*** Opening Information provided ***

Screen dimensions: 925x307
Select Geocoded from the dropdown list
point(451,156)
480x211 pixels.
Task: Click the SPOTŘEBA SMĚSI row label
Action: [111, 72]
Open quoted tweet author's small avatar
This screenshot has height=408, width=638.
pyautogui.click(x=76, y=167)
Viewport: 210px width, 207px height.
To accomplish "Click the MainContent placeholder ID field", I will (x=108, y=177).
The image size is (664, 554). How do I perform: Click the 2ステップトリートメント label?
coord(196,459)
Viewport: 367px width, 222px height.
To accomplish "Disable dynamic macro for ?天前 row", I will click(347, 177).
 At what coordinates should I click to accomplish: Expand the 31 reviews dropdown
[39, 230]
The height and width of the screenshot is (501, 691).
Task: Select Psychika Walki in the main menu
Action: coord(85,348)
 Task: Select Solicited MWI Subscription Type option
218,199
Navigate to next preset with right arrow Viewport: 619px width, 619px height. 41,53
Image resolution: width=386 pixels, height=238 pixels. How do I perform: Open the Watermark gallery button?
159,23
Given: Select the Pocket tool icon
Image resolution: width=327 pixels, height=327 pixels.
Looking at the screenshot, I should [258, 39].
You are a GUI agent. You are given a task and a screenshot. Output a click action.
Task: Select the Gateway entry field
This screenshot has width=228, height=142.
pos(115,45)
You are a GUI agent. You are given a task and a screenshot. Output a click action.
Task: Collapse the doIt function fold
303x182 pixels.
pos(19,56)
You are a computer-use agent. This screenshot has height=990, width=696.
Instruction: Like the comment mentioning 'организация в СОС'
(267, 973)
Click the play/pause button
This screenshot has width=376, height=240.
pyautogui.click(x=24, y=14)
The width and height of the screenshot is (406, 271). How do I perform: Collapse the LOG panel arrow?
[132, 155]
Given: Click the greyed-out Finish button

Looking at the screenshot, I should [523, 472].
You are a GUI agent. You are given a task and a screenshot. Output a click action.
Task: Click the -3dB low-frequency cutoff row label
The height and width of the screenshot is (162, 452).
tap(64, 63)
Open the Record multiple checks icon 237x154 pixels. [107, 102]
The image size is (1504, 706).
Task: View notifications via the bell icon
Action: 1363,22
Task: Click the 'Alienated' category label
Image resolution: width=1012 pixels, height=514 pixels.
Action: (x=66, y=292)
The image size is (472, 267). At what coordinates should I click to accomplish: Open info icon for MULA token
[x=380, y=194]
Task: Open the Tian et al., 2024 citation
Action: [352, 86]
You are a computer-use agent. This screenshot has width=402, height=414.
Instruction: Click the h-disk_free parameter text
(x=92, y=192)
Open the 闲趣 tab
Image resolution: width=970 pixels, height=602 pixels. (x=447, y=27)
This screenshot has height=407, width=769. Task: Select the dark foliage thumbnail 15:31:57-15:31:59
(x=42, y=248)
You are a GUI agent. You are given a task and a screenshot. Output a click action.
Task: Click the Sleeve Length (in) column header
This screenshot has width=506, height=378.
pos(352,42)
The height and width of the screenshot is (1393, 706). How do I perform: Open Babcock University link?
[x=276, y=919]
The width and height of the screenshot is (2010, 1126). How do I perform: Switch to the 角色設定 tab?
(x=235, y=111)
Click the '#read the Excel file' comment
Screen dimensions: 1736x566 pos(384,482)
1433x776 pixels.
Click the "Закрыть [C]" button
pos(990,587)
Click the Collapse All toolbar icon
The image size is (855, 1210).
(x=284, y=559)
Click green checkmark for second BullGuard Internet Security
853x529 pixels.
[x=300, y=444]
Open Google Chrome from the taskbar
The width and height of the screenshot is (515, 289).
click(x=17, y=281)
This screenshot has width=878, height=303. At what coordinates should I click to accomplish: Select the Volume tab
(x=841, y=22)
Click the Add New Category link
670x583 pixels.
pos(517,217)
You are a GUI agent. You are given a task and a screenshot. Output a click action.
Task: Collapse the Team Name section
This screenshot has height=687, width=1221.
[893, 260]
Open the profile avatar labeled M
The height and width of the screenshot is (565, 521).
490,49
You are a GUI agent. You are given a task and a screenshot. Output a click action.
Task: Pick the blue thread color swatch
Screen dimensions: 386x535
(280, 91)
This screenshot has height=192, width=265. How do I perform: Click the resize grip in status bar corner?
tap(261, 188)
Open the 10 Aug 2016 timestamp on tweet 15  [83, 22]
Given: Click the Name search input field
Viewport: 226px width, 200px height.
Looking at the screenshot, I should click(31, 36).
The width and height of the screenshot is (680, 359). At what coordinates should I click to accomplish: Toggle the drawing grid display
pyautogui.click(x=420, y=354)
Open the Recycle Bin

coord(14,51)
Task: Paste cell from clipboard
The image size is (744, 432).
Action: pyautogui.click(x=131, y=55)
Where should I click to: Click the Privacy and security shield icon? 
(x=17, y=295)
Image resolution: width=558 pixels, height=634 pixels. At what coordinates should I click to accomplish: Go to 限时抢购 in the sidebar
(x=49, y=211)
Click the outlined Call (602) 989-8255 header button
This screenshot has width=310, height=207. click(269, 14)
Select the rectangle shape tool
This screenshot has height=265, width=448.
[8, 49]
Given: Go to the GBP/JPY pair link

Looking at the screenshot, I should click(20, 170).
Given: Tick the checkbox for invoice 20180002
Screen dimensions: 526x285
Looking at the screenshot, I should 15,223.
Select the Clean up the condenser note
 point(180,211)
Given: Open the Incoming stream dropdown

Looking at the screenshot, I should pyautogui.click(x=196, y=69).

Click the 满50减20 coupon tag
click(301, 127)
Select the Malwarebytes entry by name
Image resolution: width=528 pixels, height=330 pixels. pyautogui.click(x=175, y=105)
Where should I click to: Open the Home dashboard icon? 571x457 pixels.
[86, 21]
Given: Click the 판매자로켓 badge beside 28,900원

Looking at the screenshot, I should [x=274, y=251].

*** Closing Information provided ***

__Task to complete__: Report the number of lines in the records that include the string "will", and write no other words.

__Exercise response__: 2